I love it too, judging by the negative reaction from Fandroids who insist on buying Samsung phones with features that scream at you but don't perform, the design has hit the spot.
The reaction is a barometer.
The greater the negative reaction from Fandroids is an indicator that the iPhone has hit the sweet spot again.
Jealous rage baby, jealous rage.
"The greater the negative reaction from Fandroids is an indicator that the iPhone has hit the sweet spot again."
So you're at a restaurant, and you see that guy you hated at school in the far corner. He orders the Chef's Special, takes one bite, spits it back out and runs to the toilet where he's violently sick.
Obviously, when the waiter comes to ask for your order, you ask for a double helping of the Chef's special.
Out of those 4 icons at the top of the article, 2 don't actually exist anywhere in the beta. Where did they come from, and why are people complaining when they don't exist?
The rest: i very much suspect it's going to get more polish before it's launched. There's a lot that's obviously missing in beta 1, and some of the icons look very much like a 1st draft.
Also, if you spend some time with the beta, what gets you isn't the bright colours (which are actually pretty OK in use), it's the large amount of flat grey that appears everywhere.

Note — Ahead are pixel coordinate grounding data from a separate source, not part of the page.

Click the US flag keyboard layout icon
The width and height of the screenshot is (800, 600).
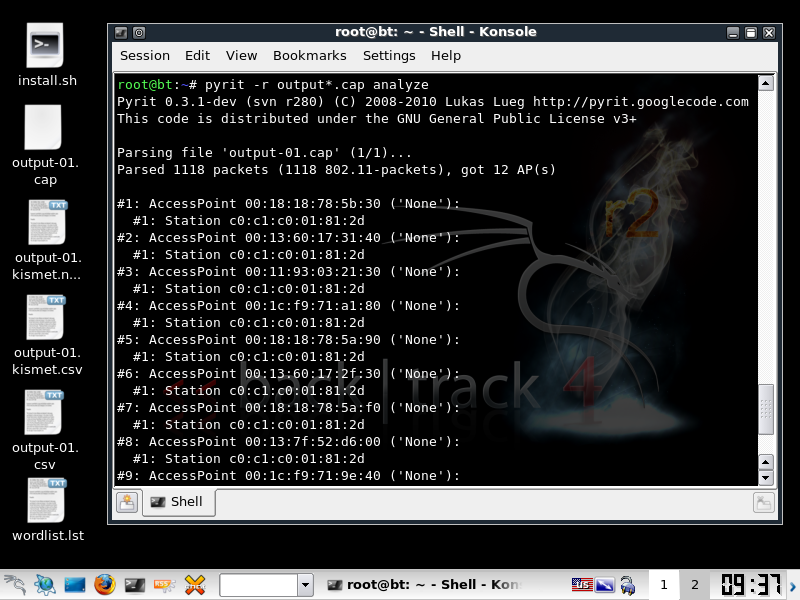582,584
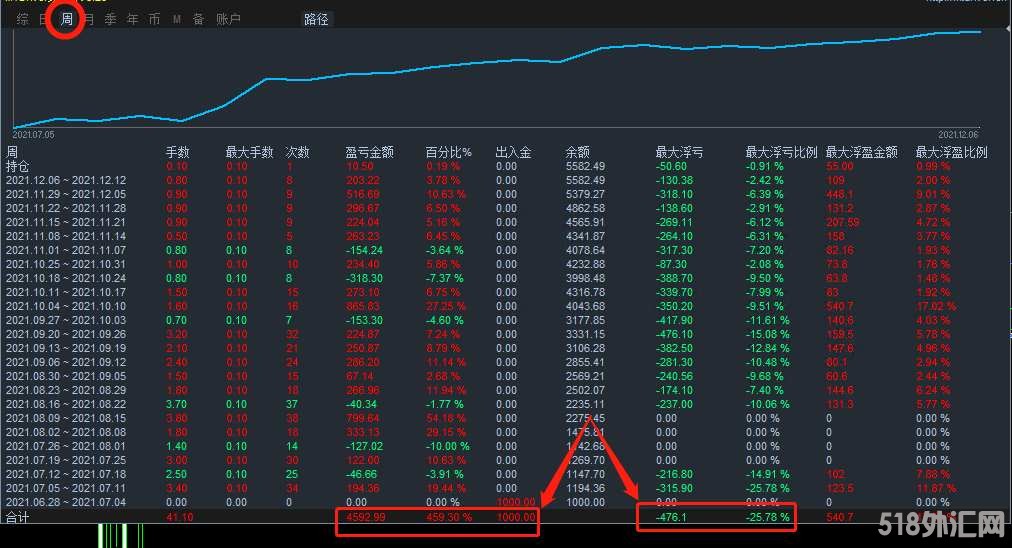Switch to the 季 quarterly tab
The width and height of the screenshot is (1012, 548).
(111, 19)
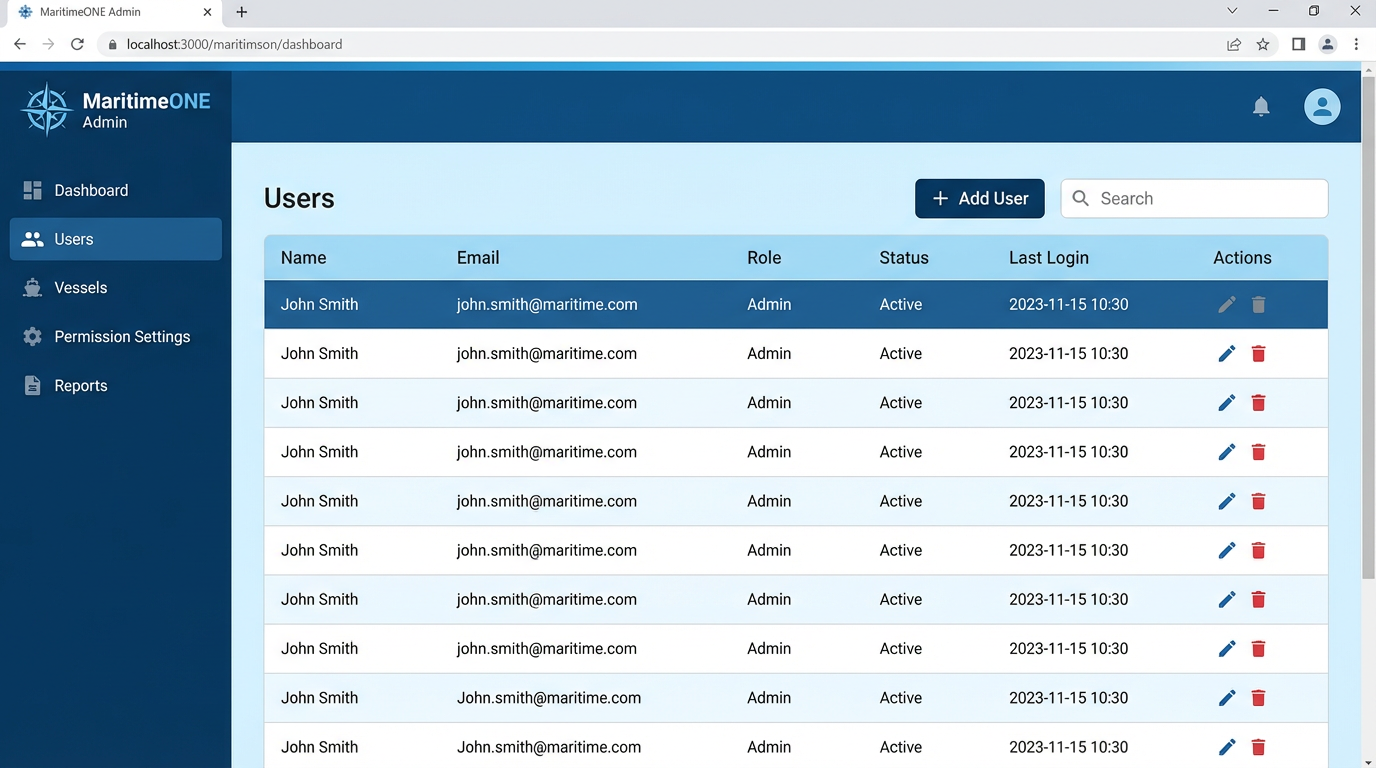Click the magnifier icon in the search box
The image size is (1376, 768).
coord(1080,198)
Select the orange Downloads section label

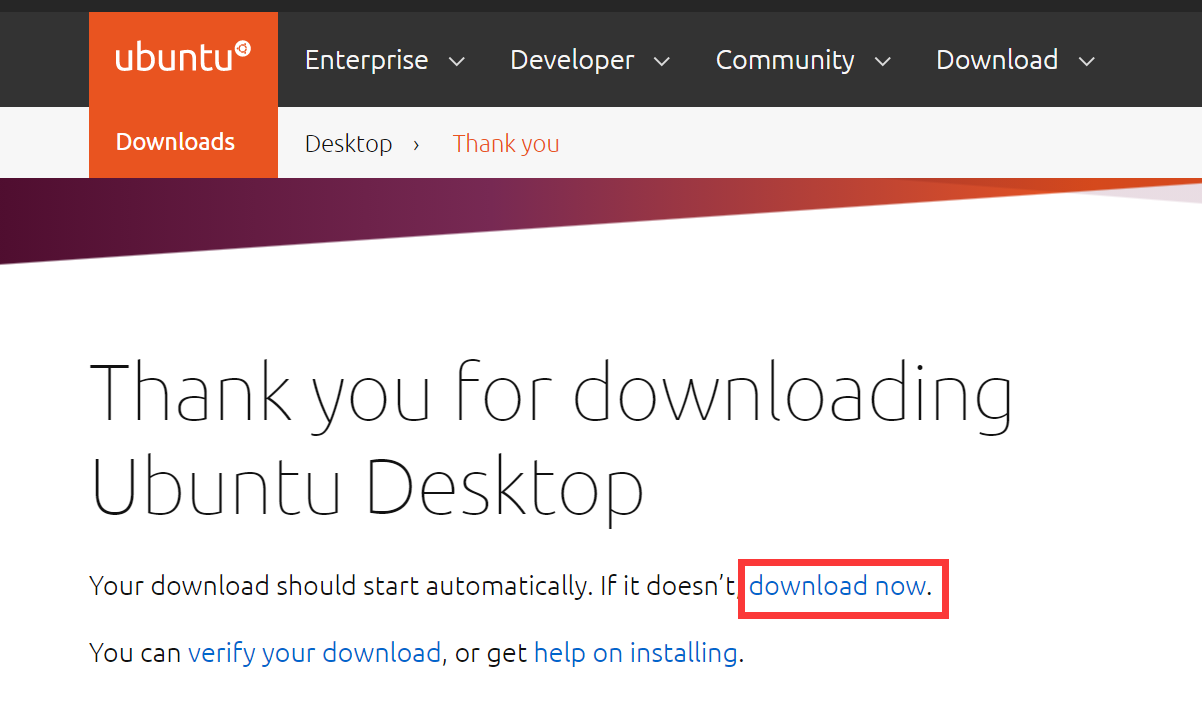pyautogui.click(x=175, y=142)
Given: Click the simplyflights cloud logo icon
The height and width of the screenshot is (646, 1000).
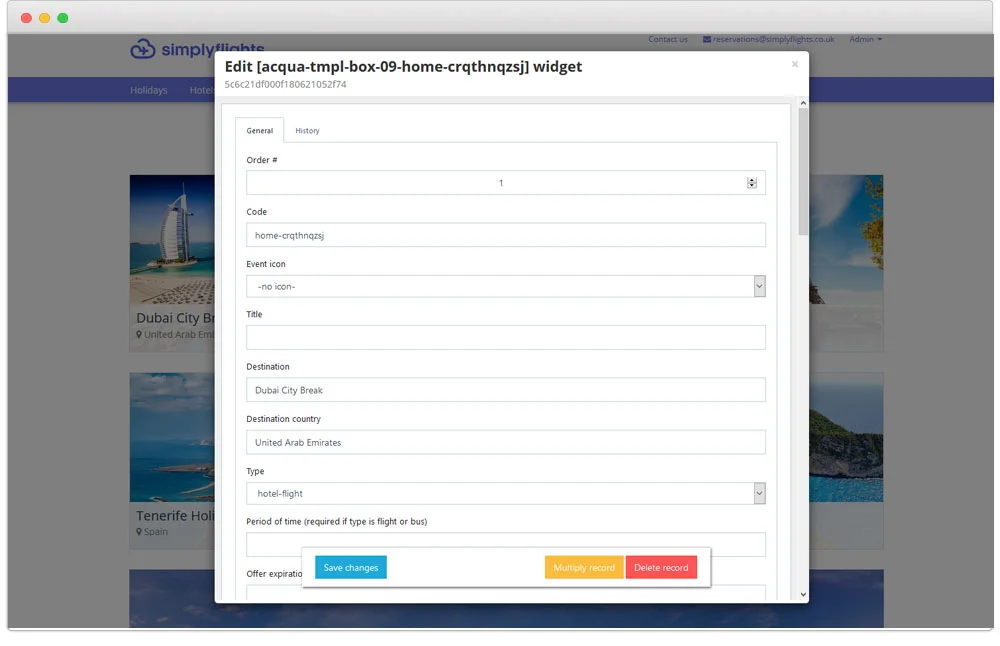Looking at the screenshot, I should click(143, 49).
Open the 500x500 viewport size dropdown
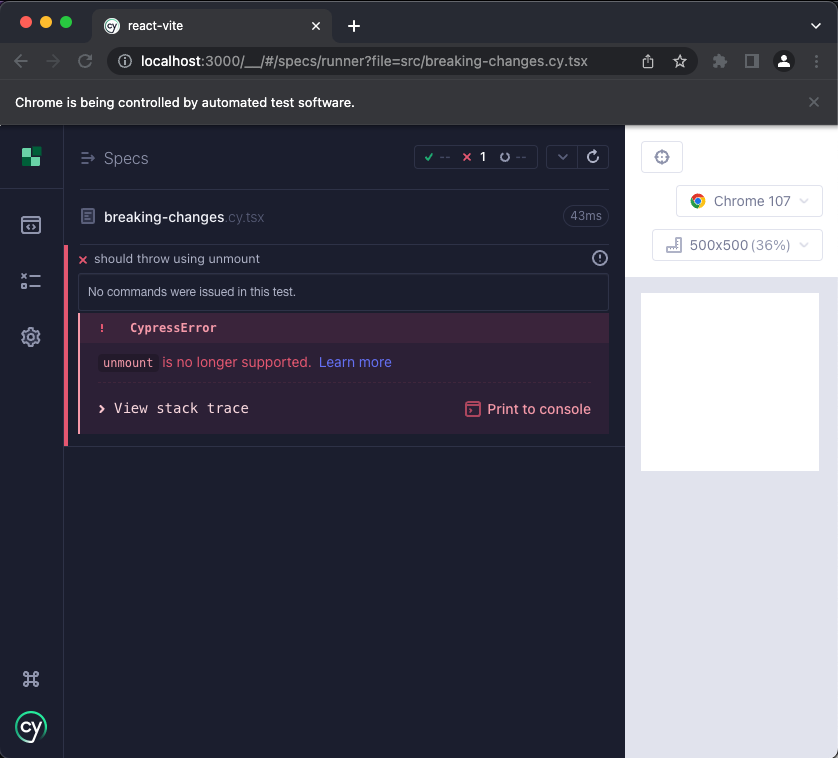The height and width of the screenshot is (758, 838). (x=737, y=245)
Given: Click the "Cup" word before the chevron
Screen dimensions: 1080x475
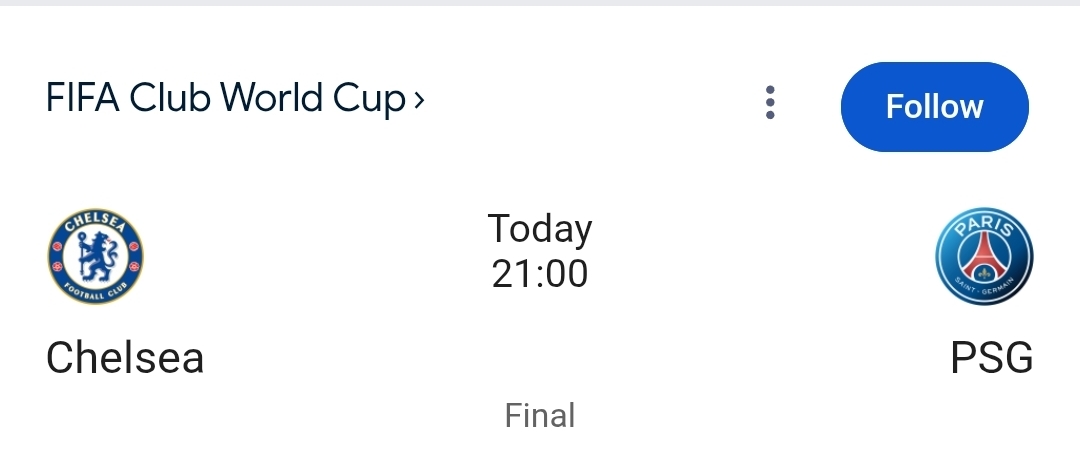Looking at the screenshot, I should click(374, 98).
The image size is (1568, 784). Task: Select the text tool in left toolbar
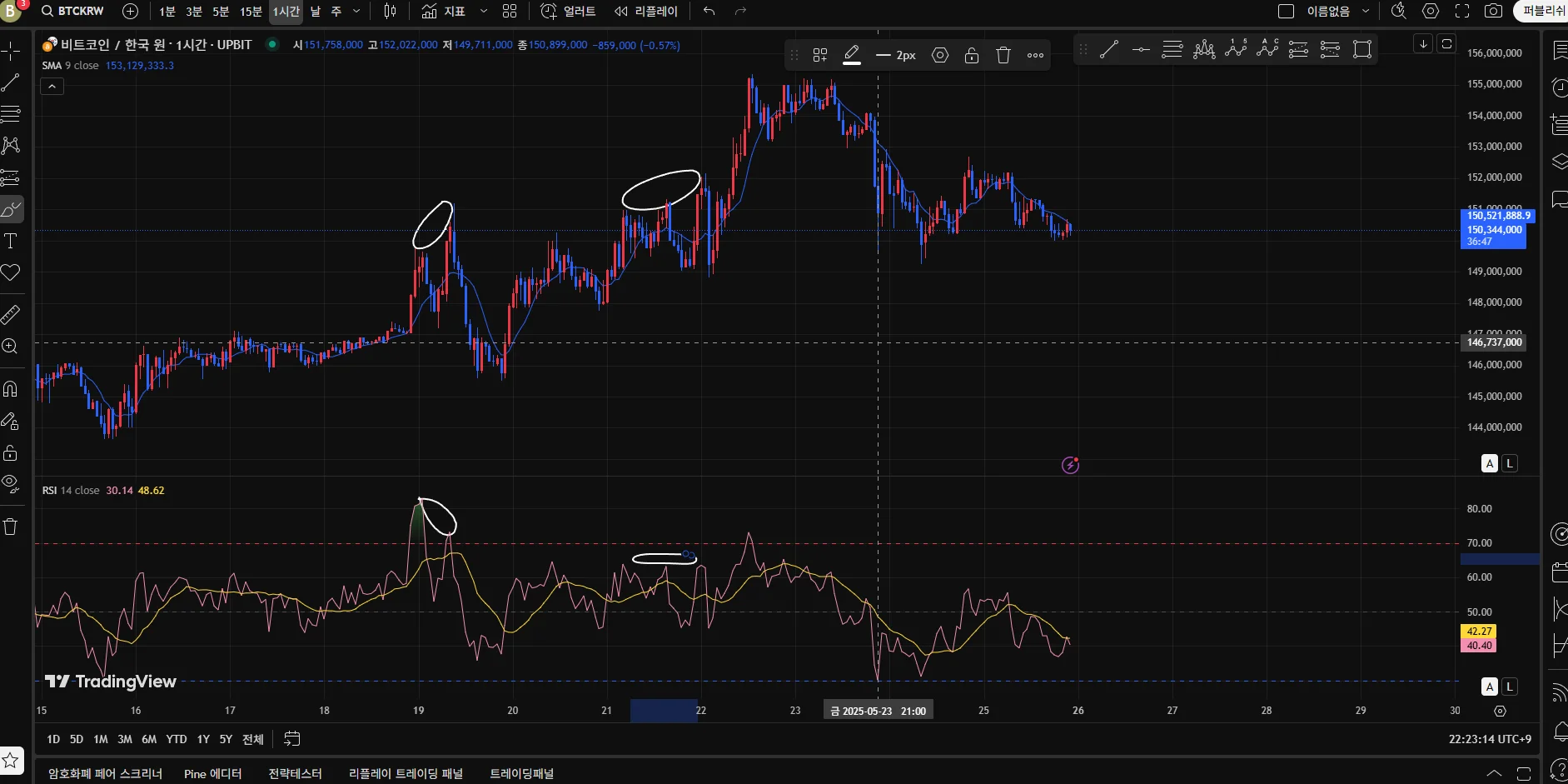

It's a horrible wash of light grey wherever you use a folder.
I just saw some more iOS7 screen shots... and aside from the ghastly icons, I like the way they are flattering Microsoft, the new app switching, other than the upward swipe now bares an uncanny resemblance to the app switching in Win Pho8....
I must be honest and I do like the look of the paralaxing backgrounds... those are quite cool, but I guess wont be available on pre 4s devices....
I think you shrilling for MS is reaching here. Who the hell would copy a failed OS?
MS have generated mirth by creating a grey-on-grey design (particularly in office) that has been widely derided as unusable drivel. Apple might have run out of ideas around the time that jobs popped his clogs, but at least they recognise that splashing some colour across the copying of Android functionality will make it slightly less obviously that they are now in 'slow follower' /'cash cow' mode.
Oh, and BTW, changing the background colour on widgets and icons doesn't make it a new UI idea - it just makes it look fisher-price. Who know, maybe in a few years time MS can rediscover overlapping windows....
just an observation... you may call winpho8 outdated, but when you switch apps, the screens shrink, you then swipe side to side to select the app you want... much the same as the new app switching in iOS7...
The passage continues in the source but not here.